Posted by Matt Birchler
— 2 min read

Roger Ebert and Gene Siskel pioneered numerous things, including bringing serious but accessible film criticism to the masses, and more relevant to today’s topic, popularizing the “thumbs up or thumbs down” review format, which I think is the best scoring system for media reviews to this day.

The format is brilliant because it consists of two distinct parts, both of which are essential. The first part is of course the thumb, which is simply an indication of whether the critic would recommend someone see the film. There are no gradations of thumb upness or downness, and there’s not even a sideways thumb for middling stuff, you are simply getting an indication if that film is worth your time. A solid thriller and Silence of the Lambs get the same thumb.

But then there’s the other half, the discussion of why it got a thumbs up or down. This is where you get the granularity that’s lacking in the thumb itself.

Of course this is basically what you could say about a review on IGN or The Verge where they give a score from 0-10 and then have a few thousands words on why they ended up there. I think the difference is that 0-10 gives a reader/viewer enough information immediately to know what you think from just the score on its own. “Oh man, this got a 10?! Must be a classic!” Or as often happens in online discourse, “you gave this movie an 8, but this one I like a 7? You’re a * * * *ing moron.” The thumb gives you a very broad impression and answers the question, “is this thing worth my time?” but you have to dive into the conversation to find out how strongly their feelings are.

In my view, Rotten Tomatoes is a bastardization of this format, trying to appear as if they’re adopting it (fresh or rotten), while actually stripping out all the nuance. The Tomometer is now The Objective Measure of a film, with all the nuanced opinion stripped away, leaving just…73%. 48%. 98% CERTIFIED FRESH.
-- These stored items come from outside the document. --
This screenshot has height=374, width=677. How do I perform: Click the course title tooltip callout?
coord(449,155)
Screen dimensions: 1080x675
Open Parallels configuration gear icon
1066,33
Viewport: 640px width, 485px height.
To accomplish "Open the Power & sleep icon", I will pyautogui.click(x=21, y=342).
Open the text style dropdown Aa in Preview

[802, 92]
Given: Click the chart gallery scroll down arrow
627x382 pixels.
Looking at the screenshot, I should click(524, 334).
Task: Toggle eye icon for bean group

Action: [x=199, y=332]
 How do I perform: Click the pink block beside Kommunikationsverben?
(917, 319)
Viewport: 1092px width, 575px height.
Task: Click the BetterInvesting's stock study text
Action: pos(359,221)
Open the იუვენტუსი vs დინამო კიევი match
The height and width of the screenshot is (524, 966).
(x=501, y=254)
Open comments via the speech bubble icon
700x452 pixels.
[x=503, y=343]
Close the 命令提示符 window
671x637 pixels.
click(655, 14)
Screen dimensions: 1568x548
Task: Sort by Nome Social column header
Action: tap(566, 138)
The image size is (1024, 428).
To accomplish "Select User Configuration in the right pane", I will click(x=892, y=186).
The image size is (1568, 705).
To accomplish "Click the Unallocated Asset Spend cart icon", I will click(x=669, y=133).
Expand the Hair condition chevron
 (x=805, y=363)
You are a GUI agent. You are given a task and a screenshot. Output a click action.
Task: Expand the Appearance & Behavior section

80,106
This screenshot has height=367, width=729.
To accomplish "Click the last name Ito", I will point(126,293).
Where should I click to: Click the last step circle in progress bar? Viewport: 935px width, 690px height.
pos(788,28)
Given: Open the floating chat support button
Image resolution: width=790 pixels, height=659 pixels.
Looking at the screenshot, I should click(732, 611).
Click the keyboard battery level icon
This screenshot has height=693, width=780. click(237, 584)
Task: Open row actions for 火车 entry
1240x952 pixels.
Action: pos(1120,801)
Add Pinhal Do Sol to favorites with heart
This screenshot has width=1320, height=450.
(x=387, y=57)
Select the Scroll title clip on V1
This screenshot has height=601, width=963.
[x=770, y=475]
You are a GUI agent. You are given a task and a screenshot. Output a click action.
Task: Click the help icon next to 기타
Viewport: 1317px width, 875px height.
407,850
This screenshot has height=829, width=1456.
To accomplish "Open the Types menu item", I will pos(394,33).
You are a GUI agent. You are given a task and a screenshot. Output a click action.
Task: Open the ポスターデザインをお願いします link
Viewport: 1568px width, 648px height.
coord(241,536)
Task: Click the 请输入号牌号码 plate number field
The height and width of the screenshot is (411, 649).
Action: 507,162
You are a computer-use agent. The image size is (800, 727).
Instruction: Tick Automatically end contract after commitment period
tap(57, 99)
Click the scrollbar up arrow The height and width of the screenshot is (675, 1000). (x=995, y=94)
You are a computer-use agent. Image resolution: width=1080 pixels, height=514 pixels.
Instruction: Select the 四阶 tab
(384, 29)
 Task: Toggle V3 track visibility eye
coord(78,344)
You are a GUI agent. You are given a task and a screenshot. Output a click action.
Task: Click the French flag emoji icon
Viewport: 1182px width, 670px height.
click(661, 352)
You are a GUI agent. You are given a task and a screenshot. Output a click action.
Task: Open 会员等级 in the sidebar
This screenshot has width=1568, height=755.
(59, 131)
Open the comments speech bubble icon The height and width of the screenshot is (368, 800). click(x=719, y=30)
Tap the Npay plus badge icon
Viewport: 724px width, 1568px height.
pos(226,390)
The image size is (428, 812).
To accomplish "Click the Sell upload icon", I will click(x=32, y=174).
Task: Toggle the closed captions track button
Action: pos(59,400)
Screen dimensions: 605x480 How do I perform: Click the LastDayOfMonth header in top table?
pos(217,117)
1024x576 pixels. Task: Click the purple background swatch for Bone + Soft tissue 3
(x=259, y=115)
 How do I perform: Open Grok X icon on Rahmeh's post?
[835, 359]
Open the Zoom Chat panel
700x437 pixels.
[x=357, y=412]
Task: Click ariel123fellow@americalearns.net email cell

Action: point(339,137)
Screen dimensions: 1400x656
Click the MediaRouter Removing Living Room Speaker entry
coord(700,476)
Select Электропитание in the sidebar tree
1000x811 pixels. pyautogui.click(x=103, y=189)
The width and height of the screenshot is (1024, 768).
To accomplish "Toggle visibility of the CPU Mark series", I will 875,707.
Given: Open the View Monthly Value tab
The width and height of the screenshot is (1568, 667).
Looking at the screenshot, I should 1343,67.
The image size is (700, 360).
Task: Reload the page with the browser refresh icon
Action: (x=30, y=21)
These aggregated scores become all that matters. Your movie storefront (like Apple TV) shows the score as the sole quality indicator and fanboys the world over use this one number to prove the art they like is objectively better than the art you like. Still others will use this mashed puree of criticism as “proof” that critics are out of touch and lack subtlety, despite them not reading or listening to what critics have to say for years: the Tomometer is Truth.

Rotten Tomatoes tangent aside, I think the brilliance of the thumbs system is that it gives you enough to know if a person recommends spending your time and money on something, but forces you to engage with the review content to understand how strong their feelings are, and that’s something I think you lose with a 0-10 scale, and you definitely lose it with aggregators like Rotten Tomatoes.